Not surprisingly, the proof involves some facts about the limit behavior of measures on increasing sets. Specifically, when a series of sets $B_1, B_2, B_3, \ldots$ converges to some limit set $B$ from below, then the measures $\mu(B_1), \mu(B_2), \mu(B_3), \ldots$ must converge to the limit $\mu(B)$. This implies the uniqueness of the infinite-dimensional extension of a set of finite-dimensional projections.

Here is the proof as given by Shalizi: Let $W$ be the set of bundles under which $P$ and $Q$ agree. Then by assumption, $S^{-} \subseteq W \subseteq S$. We want to show that $\sigma(S^{-}) = S \subseteq W$. We do this by showing that $W$ is a Dynkin system, and that $S^{-}$ is closed under finite intersection, since this will allow us to use Dynkin's $\lambda$-$\pi$ theorem.

A Dynkin system is a system of sets which contains the whole universe, is closed under complementation, and closed under disjoint, countable unions (or equivalently: increasing, countable unions).

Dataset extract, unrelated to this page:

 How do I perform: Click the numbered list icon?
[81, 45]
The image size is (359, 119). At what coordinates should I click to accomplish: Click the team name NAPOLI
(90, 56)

The set agreement system $W$ satisfies these three properties, since
1. $P(\Omega^{\mathbb{N}})=Q(\Omega^{\mathbb{N}})=1$, so $P$ and $Q$ agree on the bundle consisting of all sample paths;
2. For any bundle $B\in W$, $$P(B^c)=1-P(B)=1-Q(B)=Q(B^c),$$ so if $P$ and $Q$ agree on on a bundle, they also agree on its complement;
3. Finally, if $P$ and $Q$ agree on every bundle in an increasing series of sets $B_1, B_2, B_3, \ldots$, then the two series $$P(B_1), P(B_2), P(B_3), \ldots$$ $$Q(B_1), Q(B_2), Q(B_3), \ldots$$must have the same limit. Hence, whenever $P$ and $Q$ agree on a list of increasing bundles, they thus also agree on the set-theoretic limit of that series.
Thus, $W$ is a Dynkin system. This means that it is large enough to contain all the additional sets we put into the system $S^{-}$ by closing it under $\sigma$-operations. In other words, $\sigma(S^{-}) \subseteq W$. We thus have both $S \subseteq W$ and $W \subseteq S$ (which is true by definition), and thus $W=S$.

Here's an intuitive version of that proof:

The system $S$ on which $P$ and $Q$ are defined must itself be defined by certain recursive operations: Every set in $S$ is constructed from a finite-dimensional base case using only well-behaved operations.

The properties of probability measures guarantee that we can match each of these constructions, operation for operation and step by step, by a corresponding axiom which enforces a certain unique result. Because of this parallelism between the construction of the sample space and the propagation of necessity, no measurable set in $S$ actually has any wiggle room when the bases cases are identical.